Data Science & Engineering (DSEG)
DSEG 660 Applied Deep Learning 3 Credits
Grade Mode: Standard Letter, Audit/Non Audit
This course covers intermediate-level topics in deep learning, including: deep neural network (DNN) components and architectures, DNN training and optimization, convolutional neural networks, recurrent neural networks, attention mechanism, reinforcement learning, and applications of deep learning in computer vision, speech recognition and natural language processing.
DSEG 682 Special Topics in Data Science and Engineering 3 Credits
Grade Mode: Standard Letter
This course covers a variety of timely, cutting-edge areas in Data Science and Engineering.

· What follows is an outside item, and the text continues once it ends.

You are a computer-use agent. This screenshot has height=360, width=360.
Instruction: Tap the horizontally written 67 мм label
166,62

Taught by our faculty research scientists from our research institutes or industrials, this course allows students to keep up with critical trends and topics in the field of Data Science and Engineering.

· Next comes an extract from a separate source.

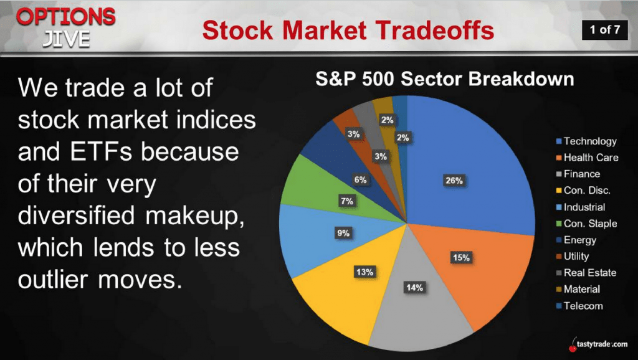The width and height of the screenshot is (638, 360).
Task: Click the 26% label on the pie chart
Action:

DSEG 733 Advanced Data Management System 3 Credits
Grade Mode: Standard Letter, Audit/Non Audit
This course covers several advanced data management systems that are commonly used in practice. These include data warehouses, graph databases, column-oriented databases, distributed databases, cloud-based databases, and spatial databases. Topics include storage, indexing, query processing, protocol design, transactions processing and system architecture.

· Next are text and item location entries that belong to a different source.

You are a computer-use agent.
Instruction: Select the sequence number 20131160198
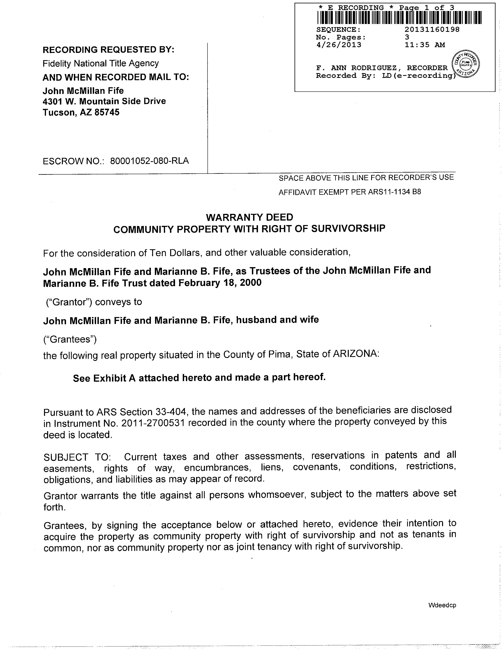(x=432, y=29)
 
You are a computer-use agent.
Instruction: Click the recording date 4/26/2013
(x=339, y=45)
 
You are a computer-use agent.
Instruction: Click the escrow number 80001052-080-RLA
(x=149, y=161)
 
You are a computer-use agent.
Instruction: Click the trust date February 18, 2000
(x=220, y=282)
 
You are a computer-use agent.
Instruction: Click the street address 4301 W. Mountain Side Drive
(x=104, y=101)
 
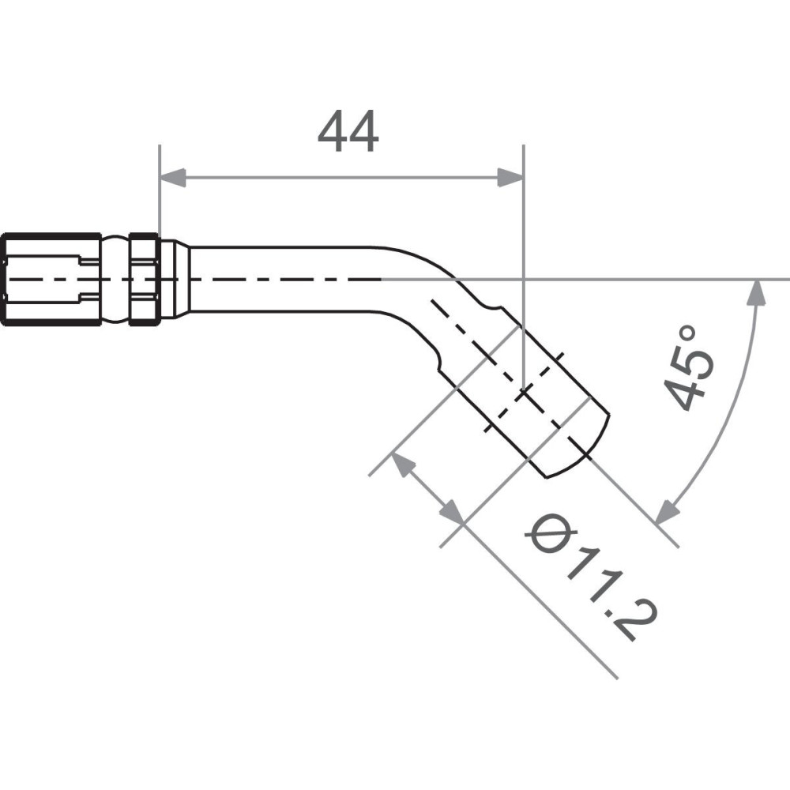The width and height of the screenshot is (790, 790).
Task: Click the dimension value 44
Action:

DSEG 735 Learning from Data 3 Credits
Grade Mode: Standard Letter, Audit/Non Audit
This course covers the theory, algorithms, and applications of computational learning. The technical topics covered include linear models, theory of generalization, regularization and validation, neural networks, support vector machines, as well as specialized techniques and a term-long project with big datasets.
DSEG 760 Machine Learning 3 Credits
Grade Mode: Standard Letter, Audit/Non Audit
This course deals with intermediate and advanced topics in machine learning. Topics to be covered include: linear regression, logistic regression, support vector machines, Bayesian networks, Markov network, conditional random fields, inference methods based on graphical models, learning methods for graphical models, and recent applications of machine learning methods.